Each subordinate nation was divided by class too, with popular traditions, which also allowed for ‘internationalism from below’ and more conservative traditions, which made alliances with the British ruling class. This made the conservative wing of the subordinate nation more receptive to the top-down promotion of ‘British nation’ identity. So resilient were the popular vernacular traditions that a ‘British nation’ identity never fully displaced these other national identities, even at the height of the British empire. Instead there were hybrid British and English/Irish/Ulster/Scottish/Welsh/ Indian/West Indian/black identities. This left the British ruling class along with its UK state and ‘British nation’ very much a ‘hostage to fortune’. When circumstances changed and the British empire declined, so too did the wider ‘British nation’ identity.

The rise of anti-imperialist movements within the British empire - of organisations of black and Asian minorities in ‘Britain’, and of national movements in Ireland, Scotland and Wales - have all forced an increased questioning of the top-down ‘British nation’. Their struggles have helped to expose the contradictions underlying the ‘progressive’ development of the UK. They have reopened the fault-lines in the state of a ‘nation’ created top-down.

Jack even stumbles upon the real nature of the UK and its ‘British nation’, but he has to immediately deny it!
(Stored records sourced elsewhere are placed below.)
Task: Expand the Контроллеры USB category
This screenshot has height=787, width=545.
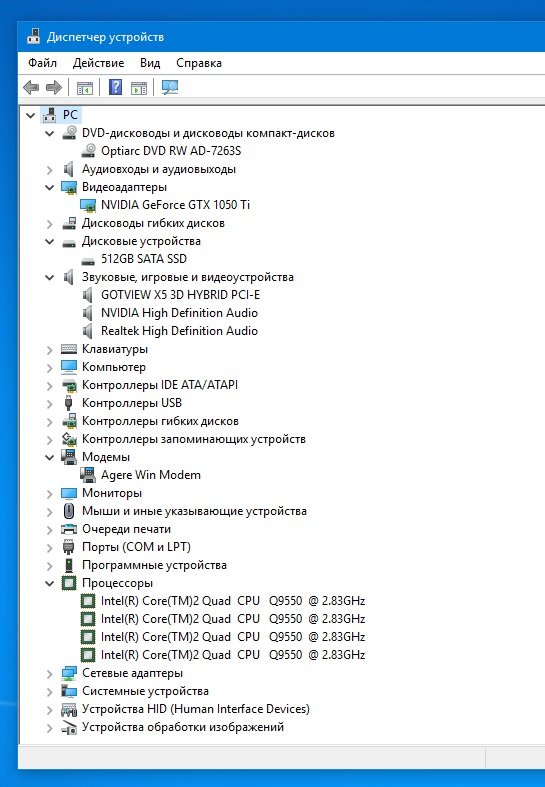Action: pyautogui.click(x=50, y=404)
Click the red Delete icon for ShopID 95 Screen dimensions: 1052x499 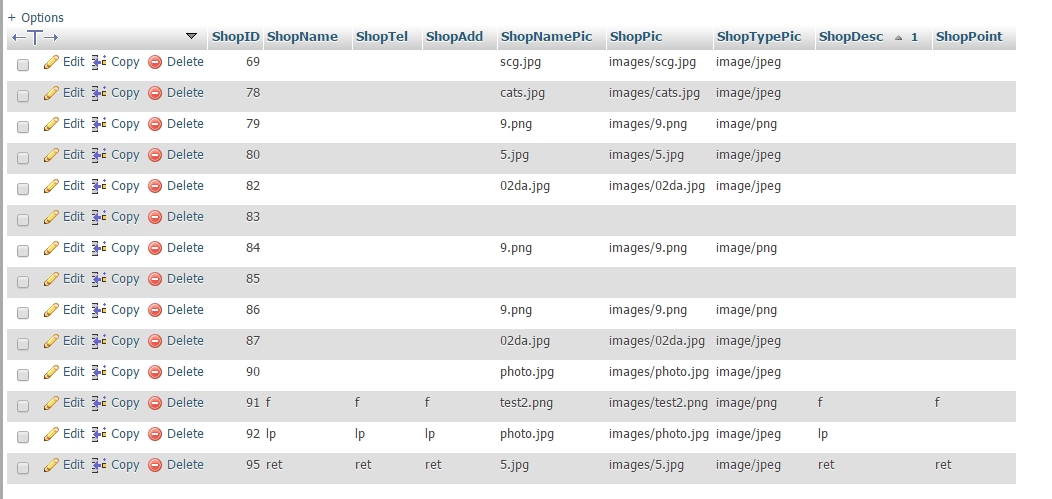155,465
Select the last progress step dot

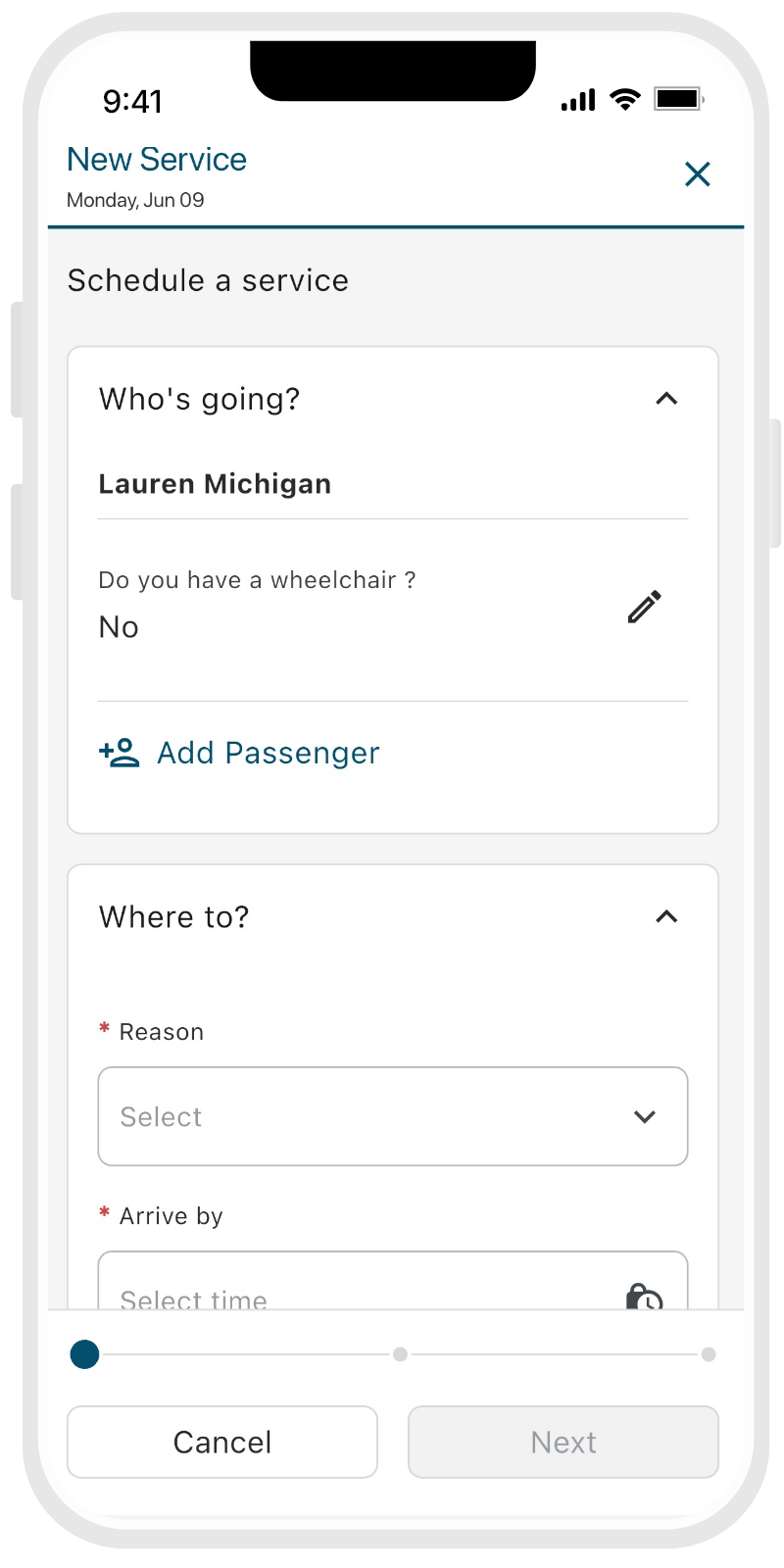709,1354
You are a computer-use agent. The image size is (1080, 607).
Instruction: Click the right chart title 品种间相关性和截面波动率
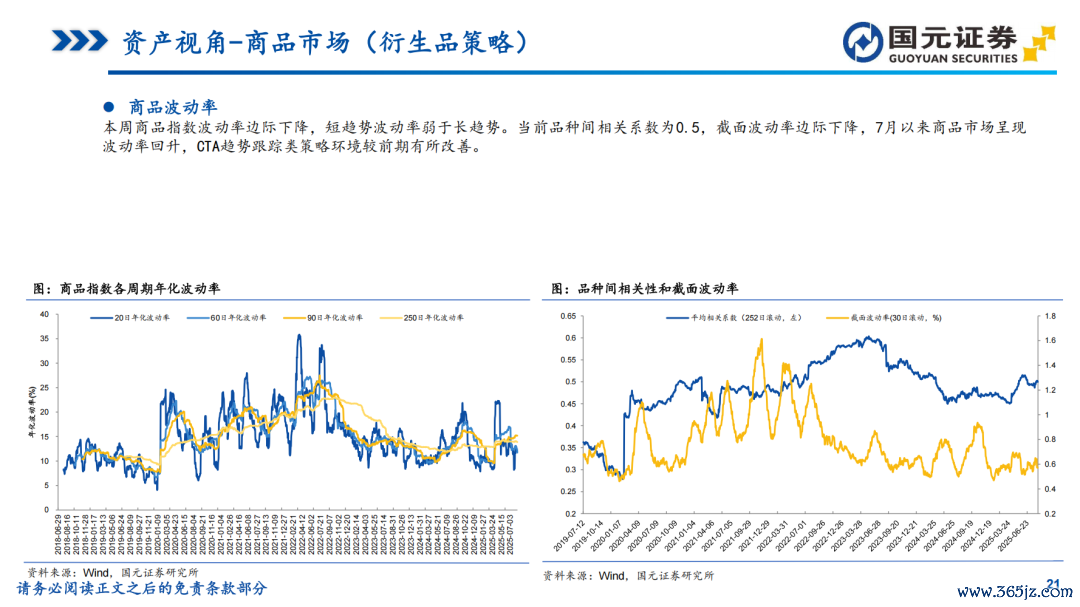[645, 288]
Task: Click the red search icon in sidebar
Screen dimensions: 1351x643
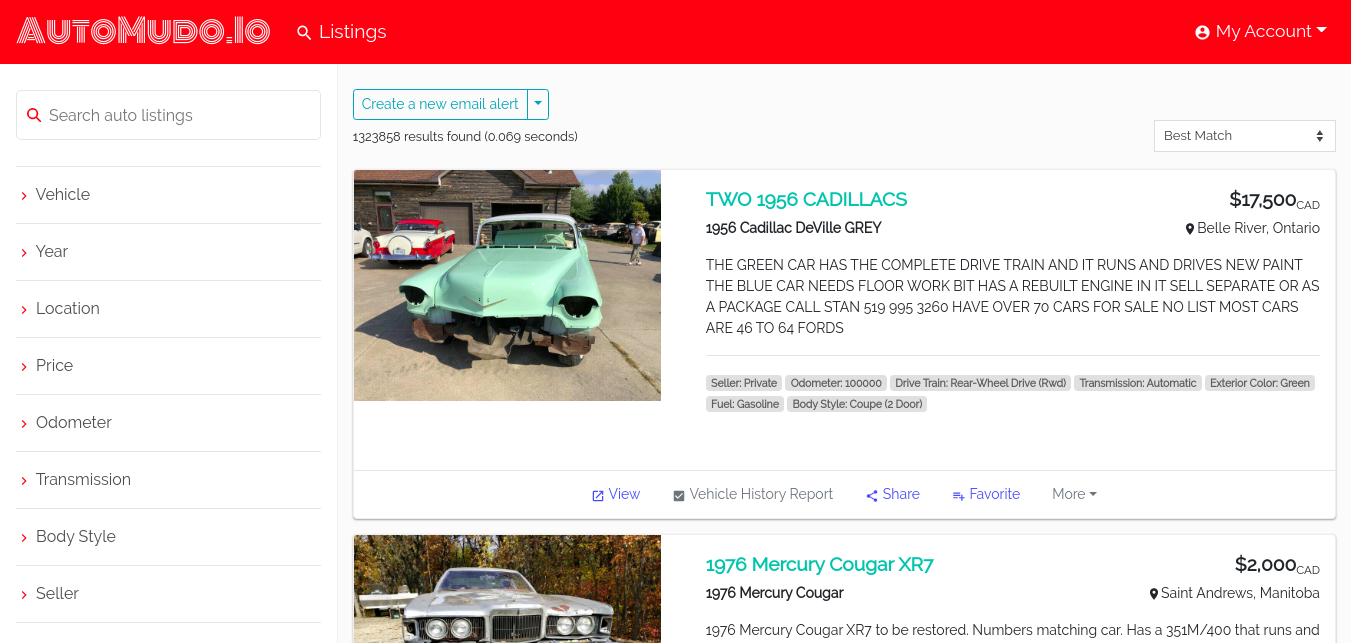Action: tap(34, 115)
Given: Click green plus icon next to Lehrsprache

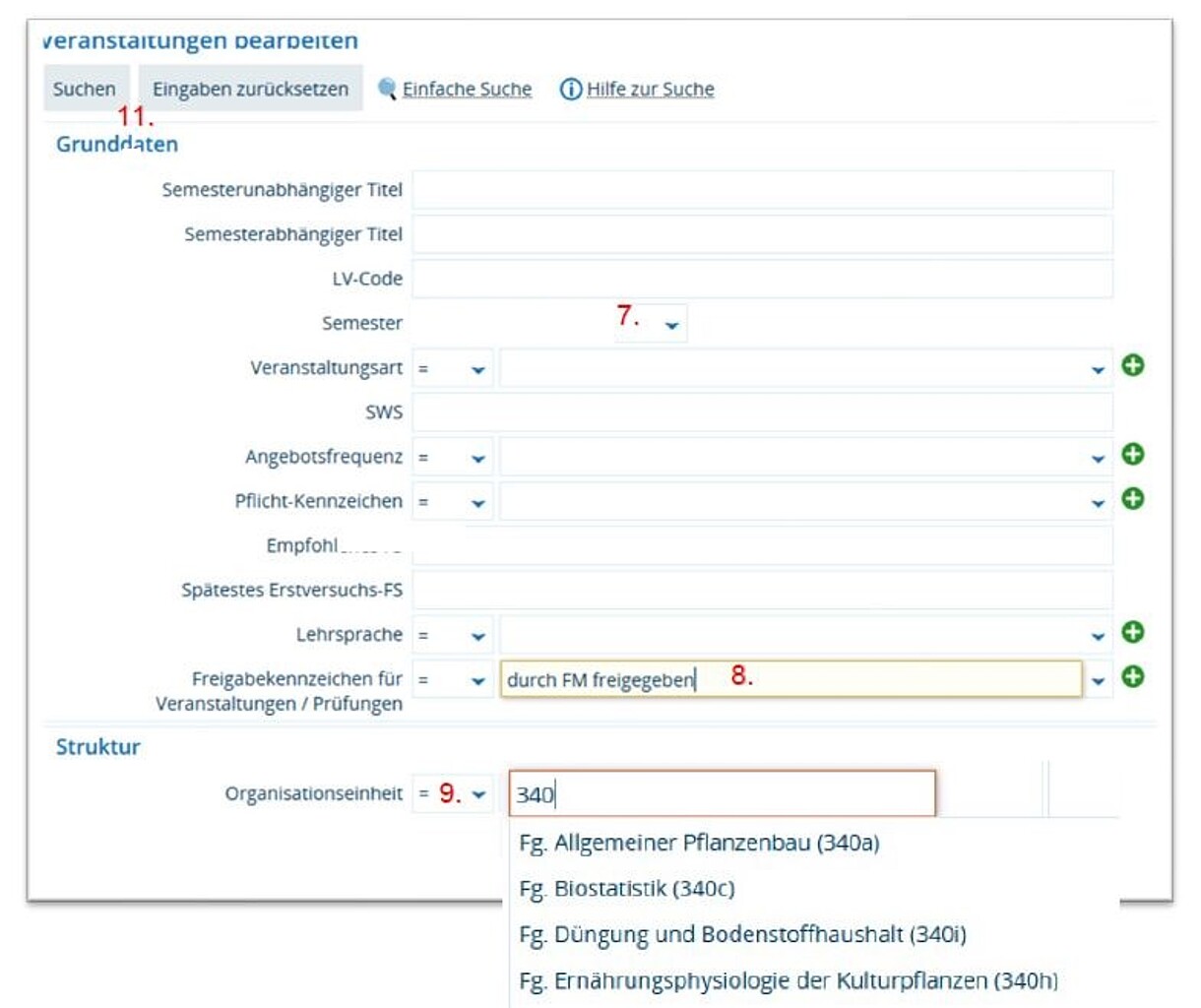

The ‘British nation’ is just another example of the “state communities such as Belgium, Spain or the former Soviet Union”. As an older, more established state, the UK may have been more successful in promoting the English language, but there still remain Welsh, Gaelic (and now Asian) language minorities, whilst the states Jack mentions have each tried, at times, to impose French, Castilian or Russian throughout their territories.

Jack’s social democratic theory of nation formation is also highlighted in his lofty referral to “a spreading English language”, associated “with the development of capitalism”. This decidedly economistic view downplays the role of state oppression. Official English did not just ‘spread’, but was often imposed by the state at the expense of Gaelic, Welsh, Scots and, as many working class kids in England, Scotland Wales and Ireland would also be able to testify, through the attempted suppression of local dialects in schools.

Also, because the UK rose to be the dominant world power in the 19th century, it had the economic, social and political clout to more effectively promote ‘Britishness’. But even the Belgian state, now federalised, had some success in the 19th and early 20th centuries in promoting ‘Belgian’ nationality. For a long time the largest Belgian political parties were organised on an all-state basis. As a relatively new state with minor and declining imperial influence, it is not surprising that Belgian identity should more easily give way to Flemish and Walloon identities. The UK state may have been around for longer and been more successful in promoting a ‘British nation’ identity, but this too is undergoing a process of reversal with the decline of British imperialism.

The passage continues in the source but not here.